Code of coduct: In brief, treat everyone (classmates, instructor, our external collaborators) with respect. Discrimination or harassment based on racial or ethnic background, citizenship status, religion (or lack thereof), political affiliation, gender identity/expression, sexual orientation, dis/ability status, appearance or body size will not be tolerated. Please make an effort to make an inclusive environment for everyone. Give everyone a chance to talk and an opportunity to contribute. Violations should be reported to the instructor. A SPECIAL NOTE: Your work in this class will be publicly available and recorded permanently on github. Please conduct yourself accordingly.

Graded work:

15% Discussion Participation
Participation in class discussions- asking meaningful questions, demonstrating critical thinking.

20% Reflections blog post
Each student will write 1-2 blog posts per semester summarizing the issues discussed during the seminar section of class. ~500-1000 words.

10% Progress blog posts
These are short, frequent blog posts designed to keep a written record of what each student has been working on and contributing to the final manuscript project. Think of this as a shared lab notebook- help your collaborators keep track of what you’re doing and what the next steps are.

40% Final manuscript
A real, bona-fide scientific manuscript. Students will be assigned small groups (3-5) and a set of real data, and students will be guided through the process of data management and documentation, a simple analysis, an experimental writeup, and submission of the manuscript to a peer reviewed, open-source journal. The goal with this paper is to create a research product that goes slightly beyond a ‘data paper.’ Students who are deemed to have contributed sufficiently by their peers will be awarded authorship if the manuscript is accepted for publication.

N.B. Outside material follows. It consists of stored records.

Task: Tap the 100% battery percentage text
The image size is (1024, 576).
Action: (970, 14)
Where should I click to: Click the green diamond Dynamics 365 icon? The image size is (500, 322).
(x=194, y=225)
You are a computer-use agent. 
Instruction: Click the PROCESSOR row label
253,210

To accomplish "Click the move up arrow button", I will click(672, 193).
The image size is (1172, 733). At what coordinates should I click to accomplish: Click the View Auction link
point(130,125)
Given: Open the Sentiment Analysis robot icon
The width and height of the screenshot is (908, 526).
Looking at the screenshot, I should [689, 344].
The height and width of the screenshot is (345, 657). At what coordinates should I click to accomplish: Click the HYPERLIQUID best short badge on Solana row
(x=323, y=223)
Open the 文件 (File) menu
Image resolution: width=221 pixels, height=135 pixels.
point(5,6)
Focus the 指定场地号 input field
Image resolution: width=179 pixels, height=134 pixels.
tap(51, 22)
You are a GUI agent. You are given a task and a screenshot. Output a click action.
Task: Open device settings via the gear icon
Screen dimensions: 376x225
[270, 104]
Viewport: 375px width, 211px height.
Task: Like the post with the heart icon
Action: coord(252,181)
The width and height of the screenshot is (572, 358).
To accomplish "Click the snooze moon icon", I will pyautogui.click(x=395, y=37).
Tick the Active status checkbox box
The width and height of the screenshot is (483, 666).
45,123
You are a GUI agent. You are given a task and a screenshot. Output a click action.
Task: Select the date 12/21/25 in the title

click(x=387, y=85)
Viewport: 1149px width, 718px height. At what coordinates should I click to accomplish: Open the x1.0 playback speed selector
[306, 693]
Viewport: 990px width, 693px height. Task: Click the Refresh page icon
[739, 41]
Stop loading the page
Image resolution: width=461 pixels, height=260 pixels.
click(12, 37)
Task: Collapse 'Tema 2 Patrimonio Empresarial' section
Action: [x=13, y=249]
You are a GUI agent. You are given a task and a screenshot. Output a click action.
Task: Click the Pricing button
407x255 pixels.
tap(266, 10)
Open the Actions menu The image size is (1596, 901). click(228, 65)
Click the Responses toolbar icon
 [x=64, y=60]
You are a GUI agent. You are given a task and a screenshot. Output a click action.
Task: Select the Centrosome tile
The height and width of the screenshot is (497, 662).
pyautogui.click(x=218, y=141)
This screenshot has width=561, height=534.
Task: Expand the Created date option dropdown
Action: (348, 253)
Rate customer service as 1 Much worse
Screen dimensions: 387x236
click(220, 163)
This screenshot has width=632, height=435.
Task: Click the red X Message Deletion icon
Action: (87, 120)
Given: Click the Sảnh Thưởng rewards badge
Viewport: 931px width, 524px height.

15% Collaborator assessment
Students will be evaluated by their peers for their level of contribution to the final manuscript product. Although I expect a fair bit of niche partitioning to occur in groups, students are expected to have left enough information about their respective roles so that group members are able to understand exactly what each other member did.

Grading:
The grading scale for this course will be:
100 - 93% = 4.0
92 - 85% = 3.5
84 - 80% = 3.0
79 - 75% = 2.5
74 - 70% = 2.0
69 - 65% = 1.5
64 - 60% = 1.0
below 60% = 0.0

Instructor will assess student effort and prior background in making final grading decisions. An earnest effort and a commitment to completing tasks to the best of a student's ability are key factors in earning a great grade in this class.